**НАБОР ДАННЫХ**:
****

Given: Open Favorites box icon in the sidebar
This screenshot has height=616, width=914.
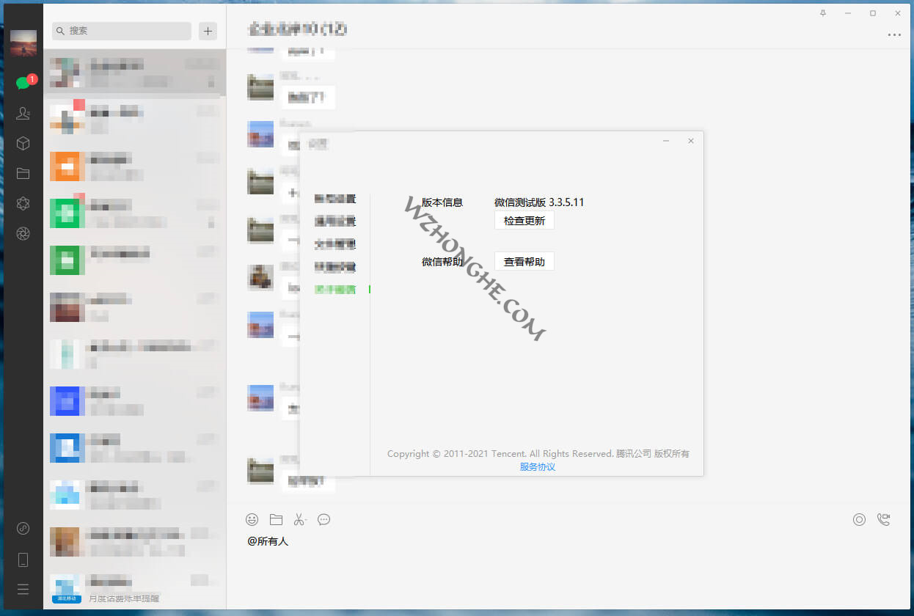Looking at the screenshot, I should tap(23, 144).
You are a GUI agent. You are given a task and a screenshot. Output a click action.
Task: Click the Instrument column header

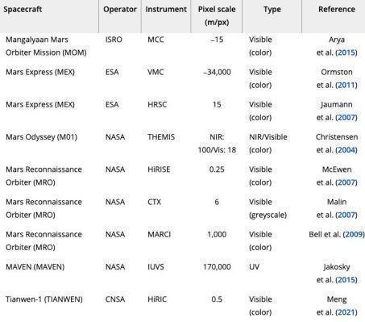pyautogui.click(x=166, y=10)
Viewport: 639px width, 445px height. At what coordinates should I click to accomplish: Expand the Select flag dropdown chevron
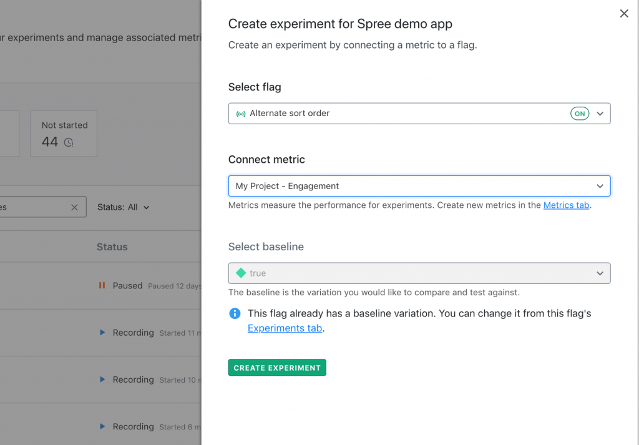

****

**ЧТО ТРЕБУЕТСЯ**: Оформите все пункты выше в виде JSON-списка строк, где каждой строке текста соответствует одна строка списка, а пустые строки пропущены. Изображения в ответ не включайте.

**ПОЛНЫЙ ОТВЕТ**:
[
  "Given: Open Favorites box icon in the sidebar",
  "This screenshot has height=616, width=914.",
  "Looking at the screenshot, I should tap(23, 144).",
  "You are a GUI agent. You are given a task and a screenshot. Output a click action.",
  "Task: Click the Instrument column header",
  "pyautogui.click(x=166, y=10)",
  "Viewport: 639px width, 445px height. At what coordinates should I click to accomplish: Expand the Select flag dropdown chevron"
]